JOHN ED THOMAS, PLAINTIFF-APPELLEE

v.

FREDERICK J. BORGSMILLER, INC., ET AL., DEFENDANTS-APPELLANTS



APPELLATE COURT OF ILLINOIS, FIFTH DISTRICT

508 N.E.2d 1235, 155 Ill. App. 3d 1057, 108 Ill. Dec. 658 1987.IL.729

Appeal from the Circuit Court of Williamson County; the Hon. Robert H. Howerton, Judge, presiding.

APPELLATE Judges:

JUSTICE KASSERMAN, KARNS, P.J., and HARRISON, J.

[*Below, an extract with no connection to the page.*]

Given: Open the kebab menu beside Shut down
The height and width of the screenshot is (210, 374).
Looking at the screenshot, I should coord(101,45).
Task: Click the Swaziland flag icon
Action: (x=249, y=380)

DECISION OF THE COURT DELIVERED BY THE HONORABLE JUDGE KASSERMAN

Plaintiff, John Ed Thomas, instituted this action against the defendants, Frederick J. Borgsmiller, Inc., and Frederick J. Borgsmiller, for breach of a lease agreement. In defense, the defendants contend that a novation had occurred. The trial court, sitting without a jury, found that no novation had occurred and that defendant Frederick J. Borgsmiller, Inc., was liable to the plaintiff and additionally that Frederick J. Borgsmiller was individually liable for the indebtedness of the corporation. Defendants appeal.

Defendants raise three issues on appeal: (1) whether a novation occurred when defendant Borgsmiller, Inc., assigned to a third party, Grandpa John's, Inc., its interest in its lease with plaintiff; (2) whether the trial court erred in the admission of plaintiff's exhibit No. 7; and (3) whether the defendant Frederick J. Borgsmiller was individually liable for the debt of the corporation, Frederick J. Borgsmiller, Inc.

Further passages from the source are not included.